Southern Muses has returned from a sabbatical during which we wrote a book or something and we’ve spent most of our time since mid-January recovering from the experience. And then this happened.
Which by the way –I think this is great stuff for Charlotte–personally I’m tickled pink.
Then this happened and now I feel I must peel myself from the sofa and wade through the sea of Krispy Kreme boxes to weigh in on a subject that has already received far too much attention.
The First Lady–trying to be nice, mind you- said something like, “The Queen City is home to innovative, hardworking folks with big hearts and open minds. And of course great barbecue.”
And with that, as you may know, the game is on. Seriously on. Because she associated Charlotte with barbecue. Oh Jezus Gawd yes she did.
And many people just like to died–even non-southerners who don’t even know what that expression means.
Forget that she said something nice about Charlotte, like it is “vibrant, diverse, and full of opportunity.” No, never mind all that. She still said it is home to great barbecue and somehow or other that is now ranked as one of the cardinal sins, because no one has ever before dared to imply there is a barbecue scene in Charlotte…or have they?
Who knew Charlotte–which is known for nothing special in the culinary department–would find itself embroiled in the middle of the barbecue wars. And the sad thing is the conversation over the First Lady’s remark about barbecue is still getting press. You’d think people in Charlotte and environs had nothing else to worry about. The public school system is imploding, but that discussion can just wait until we’ve sorted out this barbecue fiasco.
Barbecue aficionados near and far have had their say on the matter. It’s an odd situation of the locals turning on themselves. Prior to this, the raging food fights centered on such vital issues as how you can’t find a good bagel in Charlotte or there is no good pizza in Charlotte–both slurs from homesick persons transplanted from that place we natives call Up North. The rest of us have spent the past twenty years or so bracing ourselves against the withering criticism directed at what passed as acceptable food until we were shown what goobers we really are for not knowing the difference between A Really Good Pizza and a pizza from Charlotte.

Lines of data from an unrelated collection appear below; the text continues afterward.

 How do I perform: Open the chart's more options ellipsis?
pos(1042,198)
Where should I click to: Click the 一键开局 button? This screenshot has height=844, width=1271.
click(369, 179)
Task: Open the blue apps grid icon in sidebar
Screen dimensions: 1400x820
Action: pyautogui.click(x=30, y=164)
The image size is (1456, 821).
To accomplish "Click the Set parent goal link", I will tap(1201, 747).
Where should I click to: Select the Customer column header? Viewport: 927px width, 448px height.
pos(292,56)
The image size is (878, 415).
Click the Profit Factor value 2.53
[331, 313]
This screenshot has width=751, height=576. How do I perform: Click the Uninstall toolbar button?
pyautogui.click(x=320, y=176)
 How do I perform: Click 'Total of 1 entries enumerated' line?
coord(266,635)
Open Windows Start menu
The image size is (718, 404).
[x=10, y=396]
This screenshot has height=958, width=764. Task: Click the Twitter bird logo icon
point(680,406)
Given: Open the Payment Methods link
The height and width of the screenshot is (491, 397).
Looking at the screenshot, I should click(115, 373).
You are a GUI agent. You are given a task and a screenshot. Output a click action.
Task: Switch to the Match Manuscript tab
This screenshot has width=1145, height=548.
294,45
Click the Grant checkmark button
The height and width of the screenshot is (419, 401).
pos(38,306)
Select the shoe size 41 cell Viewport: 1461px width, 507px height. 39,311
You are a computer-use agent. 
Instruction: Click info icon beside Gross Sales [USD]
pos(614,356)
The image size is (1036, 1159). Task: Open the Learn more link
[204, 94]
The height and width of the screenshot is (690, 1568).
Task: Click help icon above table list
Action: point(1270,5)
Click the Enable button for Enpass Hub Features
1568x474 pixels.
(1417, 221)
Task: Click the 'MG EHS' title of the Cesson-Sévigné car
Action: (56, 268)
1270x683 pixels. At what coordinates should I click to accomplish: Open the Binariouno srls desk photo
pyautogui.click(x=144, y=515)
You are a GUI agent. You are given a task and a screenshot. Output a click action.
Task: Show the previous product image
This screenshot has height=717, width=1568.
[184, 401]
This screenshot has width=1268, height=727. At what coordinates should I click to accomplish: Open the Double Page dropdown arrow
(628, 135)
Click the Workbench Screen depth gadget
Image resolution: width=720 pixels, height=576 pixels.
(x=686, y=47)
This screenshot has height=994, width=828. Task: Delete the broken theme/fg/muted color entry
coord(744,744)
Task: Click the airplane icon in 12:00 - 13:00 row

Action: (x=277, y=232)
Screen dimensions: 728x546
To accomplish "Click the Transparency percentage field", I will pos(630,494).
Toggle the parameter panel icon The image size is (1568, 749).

But now it’s a battle royal between all the regional barbecue joints who believe they have a pig in this fight. Opinions from Up North don’t count in this instance since they don’t have anything remotely resembling Really Good Barbecue up there and they therefore have nothing to contribute. The barbecue debacle already has the promise to become a brutal internecine fight for fame as to where the great barbecue in these parts is really found. Why, we hear the purveyors of roasted pig flesh wail, didn’t she know the Really Good Barbecue is in Lexington/Gastonia/Shelby/Kingston/and/or all the other places that believe they can rightfully claim the title of the Paris of Barbecue. The Obamas will doubtless be inundated with invitations to travel far afield of Charlotte where they can sink their teeth into the real thing, but you know, nobody has that much time on their hands these days.
All the fuss is about the First Lady trying to be nice and making a small misstep that has created a firestorm of response out of proportion to the comment. Charlotte is not known for its barbecue, it’s true. But Charlotte isn’t known for much of anything. She could have been more brutally honest and correct and gotten herself in just as much trouble. She could have said something like:
- Charlotte, the new south city that has experienced explosive growth in the past decade and is now the land of endless and poorly planned suburban and exurban communities full of cookie-cutter neighborhoods, chain restaurants, some big-city style traffic let me tell you!
- Charlotte, the new south city that has razed nearly every vestige of historic architecture and communities, especially those formerly the enclaves of the African-American population.
- The Queen City, it has one light rail line and a bus system.
- The Queen City, home to hardworking folks, except the ones who used to be teachers in the Charlotte-Mecklenburg Schools and lots of former Wachovia and Bank of America employees–most of them are out of a job we hear.
- Charlotte, home to great basketball –the Charlotte Bobcats, and great football–those Panthers and their fickle fans!!!
I could go on but you get my drift. All of the above statements are unflattering, but they’re true. Michelle Obama is a lady; she tried to say something nice, and this is the thanks she gets. I’m sure she’s moved on though and so should everyone else.
Maybe you can find great barbecue in Charlotte-who can say. By the time of the convention there will certainly be a barbecue tour of the town organized by some well-meaning local boosters and folks can sort out the great barbecue question to suit themselves. I can however, tell you this, if you’re visiting and decide to investigate the mysteries of North Carolina barbecue, here’s the code: if it’s got red sauce and tomatoes and vinegar in the slaw(“red slaw”), it’s western NC barbecue; if the sauce is vinegary and peppery and has mayo in the slaw(“white slaw”), it’s eastern NC barbecue. If it’s a mustard based sauce, you’re in South Carolina.